_Task requirements_.
Only a number is required: how many lines of the material contain the word "Collapse"?

(Source material)

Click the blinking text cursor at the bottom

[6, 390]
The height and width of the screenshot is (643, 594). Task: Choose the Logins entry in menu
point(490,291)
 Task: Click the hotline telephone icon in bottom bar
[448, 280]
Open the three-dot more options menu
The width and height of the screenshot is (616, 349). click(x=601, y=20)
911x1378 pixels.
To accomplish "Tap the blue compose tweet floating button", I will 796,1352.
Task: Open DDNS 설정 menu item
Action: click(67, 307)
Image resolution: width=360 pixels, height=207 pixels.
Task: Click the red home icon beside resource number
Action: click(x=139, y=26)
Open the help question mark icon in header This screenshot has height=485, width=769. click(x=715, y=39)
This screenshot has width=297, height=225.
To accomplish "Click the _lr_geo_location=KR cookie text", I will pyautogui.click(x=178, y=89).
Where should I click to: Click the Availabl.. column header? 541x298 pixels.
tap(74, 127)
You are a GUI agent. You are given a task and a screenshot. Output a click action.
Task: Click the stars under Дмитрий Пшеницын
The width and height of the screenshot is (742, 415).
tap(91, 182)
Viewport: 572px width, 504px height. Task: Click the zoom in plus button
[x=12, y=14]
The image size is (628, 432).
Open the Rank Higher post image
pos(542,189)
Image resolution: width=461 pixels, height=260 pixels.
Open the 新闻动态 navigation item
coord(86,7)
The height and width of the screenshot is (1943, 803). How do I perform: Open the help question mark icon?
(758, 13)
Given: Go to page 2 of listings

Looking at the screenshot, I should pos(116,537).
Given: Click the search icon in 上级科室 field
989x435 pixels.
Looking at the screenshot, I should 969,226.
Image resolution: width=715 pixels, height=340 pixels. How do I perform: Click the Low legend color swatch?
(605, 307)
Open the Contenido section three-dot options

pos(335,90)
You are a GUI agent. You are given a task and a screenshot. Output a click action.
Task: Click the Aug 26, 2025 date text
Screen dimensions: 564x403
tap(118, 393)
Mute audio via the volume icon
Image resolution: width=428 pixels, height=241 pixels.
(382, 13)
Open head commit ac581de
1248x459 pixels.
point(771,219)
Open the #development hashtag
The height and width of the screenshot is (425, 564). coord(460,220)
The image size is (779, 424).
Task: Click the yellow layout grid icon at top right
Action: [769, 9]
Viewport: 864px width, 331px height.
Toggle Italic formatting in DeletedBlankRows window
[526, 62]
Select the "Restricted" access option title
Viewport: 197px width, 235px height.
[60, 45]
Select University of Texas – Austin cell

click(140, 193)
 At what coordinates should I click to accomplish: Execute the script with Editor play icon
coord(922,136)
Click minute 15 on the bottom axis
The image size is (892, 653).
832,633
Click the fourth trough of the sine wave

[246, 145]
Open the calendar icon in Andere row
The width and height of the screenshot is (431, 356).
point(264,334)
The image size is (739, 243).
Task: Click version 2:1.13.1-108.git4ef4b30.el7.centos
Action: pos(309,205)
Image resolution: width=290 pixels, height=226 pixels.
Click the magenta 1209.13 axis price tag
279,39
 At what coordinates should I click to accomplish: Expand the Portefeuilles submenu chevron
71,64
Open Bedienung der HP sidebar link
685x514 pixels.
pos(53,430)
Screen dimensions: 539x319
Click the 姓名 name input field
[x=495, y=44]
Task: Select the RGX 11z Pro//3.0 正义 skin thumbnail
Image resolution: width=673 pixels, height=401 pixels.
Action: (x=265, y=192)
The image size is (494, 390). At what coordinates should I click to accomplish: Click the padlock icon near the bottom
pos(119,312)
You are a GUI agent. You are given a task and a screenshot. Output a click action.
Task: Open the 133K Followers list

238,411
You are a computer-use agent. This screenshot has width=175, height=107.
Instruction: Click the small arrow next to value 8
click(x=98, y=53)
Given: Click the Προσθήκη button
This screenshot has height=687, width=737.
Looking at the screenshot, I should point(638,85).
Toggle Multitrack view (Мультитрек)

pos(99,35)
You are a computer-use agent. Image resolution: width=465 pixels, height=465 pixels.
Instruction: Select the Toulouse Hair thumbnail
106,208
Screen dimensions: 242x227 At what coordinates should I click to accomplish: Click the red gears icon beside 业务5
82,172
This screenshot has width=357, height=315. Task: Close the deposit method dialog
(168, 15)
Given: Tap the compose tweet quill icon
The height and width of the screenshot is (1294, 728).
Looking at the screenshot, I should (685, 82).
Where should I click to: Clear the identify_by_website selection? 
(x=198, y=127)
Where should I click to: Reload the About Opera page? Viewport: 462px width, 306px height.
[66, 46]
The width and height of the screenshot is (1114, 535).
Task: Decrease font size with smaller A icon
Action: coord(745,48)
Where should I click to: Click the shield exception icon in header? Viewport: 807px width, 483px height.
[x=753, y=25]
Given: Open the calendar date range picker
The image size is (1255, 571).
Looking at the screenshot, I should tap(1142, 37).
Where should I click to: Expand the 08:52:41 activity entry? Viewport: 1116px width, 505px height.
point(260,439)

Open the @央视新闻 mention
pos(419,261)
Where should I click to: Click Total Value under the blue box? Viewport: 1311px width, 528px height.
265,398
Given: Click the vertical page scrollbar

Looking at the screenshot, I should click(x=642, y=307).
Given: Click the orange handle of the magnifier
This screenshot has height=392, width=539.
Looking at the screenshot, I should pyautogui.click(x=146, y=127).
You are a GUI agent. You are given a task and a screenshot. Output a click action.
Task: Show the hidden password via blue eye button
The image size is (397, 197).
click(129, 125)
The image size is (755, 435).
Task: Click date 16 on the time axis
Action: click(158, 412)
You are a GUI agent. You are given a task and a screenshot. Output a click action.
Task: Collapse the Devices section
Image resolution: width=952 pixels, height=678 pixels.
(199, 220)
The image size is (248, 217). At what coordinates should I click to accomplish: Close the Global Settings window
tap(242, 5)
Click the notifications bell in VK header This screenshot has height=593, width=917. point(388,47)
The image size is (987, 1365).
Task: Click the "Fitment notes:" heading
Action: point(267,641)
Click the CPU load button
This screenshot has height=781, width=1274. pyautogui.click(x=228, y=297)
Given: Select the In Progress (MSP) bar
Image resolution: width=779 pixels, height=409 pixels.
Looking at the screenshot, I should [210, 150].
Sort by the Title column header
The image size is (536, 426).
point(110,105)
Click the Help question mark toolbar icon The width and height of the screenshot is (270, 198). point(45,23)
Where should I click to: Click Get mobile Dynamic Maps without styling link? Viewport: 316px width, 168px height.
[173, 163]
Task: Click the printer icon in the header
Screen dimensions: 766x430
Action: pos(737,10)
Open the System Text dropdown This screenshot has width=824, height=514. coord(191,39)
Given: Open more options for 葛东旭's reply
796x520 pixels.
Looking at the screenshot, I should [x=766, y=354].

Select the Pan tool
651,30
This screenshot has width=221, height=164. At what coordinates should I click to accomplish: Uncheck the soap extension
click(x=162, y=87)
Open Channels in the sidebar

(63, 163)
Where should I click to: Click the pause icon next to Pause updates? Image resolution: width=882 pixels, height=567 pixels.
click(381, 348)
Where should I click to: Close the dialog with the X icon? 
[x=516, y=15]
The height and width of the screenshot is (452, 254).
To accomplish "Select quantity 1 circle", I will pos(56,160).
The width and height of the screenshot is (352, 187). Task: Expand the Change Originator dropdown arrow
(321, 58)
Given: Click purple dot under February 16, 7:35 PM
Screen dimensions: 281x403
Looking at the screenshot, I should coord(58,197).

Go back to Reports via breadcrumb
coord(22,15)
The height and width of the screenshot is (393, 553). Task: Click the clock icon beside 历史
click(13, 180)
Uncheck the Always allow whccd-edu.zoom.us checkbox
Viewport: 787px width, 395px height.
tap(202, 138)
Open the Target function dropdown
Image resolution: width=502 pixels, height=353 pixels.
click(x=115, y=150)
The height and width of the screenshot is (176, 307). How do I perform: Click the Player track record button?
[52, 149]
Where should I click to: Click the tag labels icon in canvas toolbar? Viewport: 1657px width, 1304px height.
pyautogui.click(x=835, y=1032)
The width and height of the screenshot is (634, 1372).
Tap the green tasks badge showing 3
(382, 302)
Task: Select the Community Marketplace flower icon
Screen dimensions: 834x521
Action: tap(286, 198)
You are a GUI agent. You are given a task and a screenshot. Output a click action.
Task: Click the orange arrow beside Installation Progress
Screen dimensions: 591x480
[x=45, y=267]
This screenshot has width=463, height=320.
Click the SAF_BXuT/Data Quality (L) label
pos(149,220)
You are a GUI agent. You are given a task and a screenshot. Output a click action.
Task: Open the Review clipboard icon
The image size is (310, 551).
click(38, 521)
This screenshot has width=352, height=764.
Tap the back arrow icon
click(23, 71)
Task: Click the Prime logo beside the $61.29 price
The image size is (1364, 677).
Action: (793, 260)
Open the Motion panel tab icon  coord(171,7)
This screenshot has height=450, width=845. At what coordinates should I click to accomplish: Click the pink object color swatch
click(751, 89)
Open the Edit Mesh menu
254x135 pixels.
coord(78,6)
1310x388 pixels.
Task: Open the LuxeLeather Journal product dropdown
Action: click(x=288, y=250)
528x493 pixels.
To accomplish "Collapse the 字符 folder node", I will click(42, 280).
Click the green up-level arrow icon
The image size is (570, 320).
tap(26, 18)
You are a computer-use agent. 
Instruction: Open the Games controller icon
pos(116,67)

(End Source material)

_Exercise output_.
2